(WHAT IS EXPECTED): Copy out the lines from the one holding "Where should I click to: Tap" through the one holding "Action: (x=17, y=105)", inclusive, requests included, and offset every coordinate in the answers by -109.

(EXERCISE MATERIALS):

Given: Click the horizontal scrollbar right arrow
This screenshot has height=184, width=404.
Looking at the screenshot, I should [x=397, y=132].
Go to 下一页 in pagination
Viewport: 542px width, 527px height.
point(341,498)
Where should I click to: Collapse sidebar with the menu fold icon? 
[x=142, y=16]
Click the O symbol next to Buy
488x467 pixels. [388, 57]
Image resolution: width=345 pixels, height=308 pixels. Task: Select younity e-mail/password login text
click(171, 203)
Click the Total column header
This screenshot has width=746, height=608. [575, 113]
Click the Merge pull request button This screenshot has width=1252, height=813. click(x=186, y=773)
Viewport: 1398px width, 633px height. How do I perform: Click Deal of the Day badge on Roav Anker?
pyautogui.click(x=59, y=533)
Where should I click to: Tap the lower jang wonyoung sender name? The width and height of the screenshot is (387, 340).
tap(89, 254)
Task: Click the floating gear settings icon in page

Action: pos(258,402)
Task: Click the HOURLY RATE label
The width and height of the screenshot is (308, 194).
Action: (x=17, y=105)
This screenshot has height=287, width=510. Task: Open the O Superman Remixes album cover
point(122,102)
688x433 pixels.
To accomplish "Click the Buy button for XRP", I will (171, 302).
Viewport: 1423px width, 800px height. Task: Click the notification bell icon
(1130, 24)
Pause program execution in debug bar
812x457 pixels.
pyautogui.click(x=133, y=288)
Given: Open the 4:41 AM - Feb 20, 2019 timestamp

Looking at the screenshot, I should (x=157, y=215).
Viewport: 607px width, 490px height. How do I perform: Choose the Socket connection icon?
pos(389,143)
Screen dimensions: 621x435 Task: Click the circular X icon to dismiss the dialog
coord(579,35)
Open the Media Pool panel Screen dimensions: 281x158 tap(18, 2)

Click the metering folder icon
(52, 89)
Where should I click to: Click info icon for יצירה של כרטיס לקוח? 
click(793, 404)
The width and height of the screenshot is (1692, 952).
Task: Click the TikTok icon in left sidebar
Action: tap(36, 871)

(WRITTEN SOLUTION):
Where should I click to: Tap the lower jang wonyoung sender name? The width and height of the screenshot is (387, 340).
tap(-20, 145)
Task: Click the floating gear settings icon in page

Action: pos(149,293)
Task: Click the HOURLY RATE label
The width and height of the screenshot is (308, 194).
Action: (x=-92, y=-4)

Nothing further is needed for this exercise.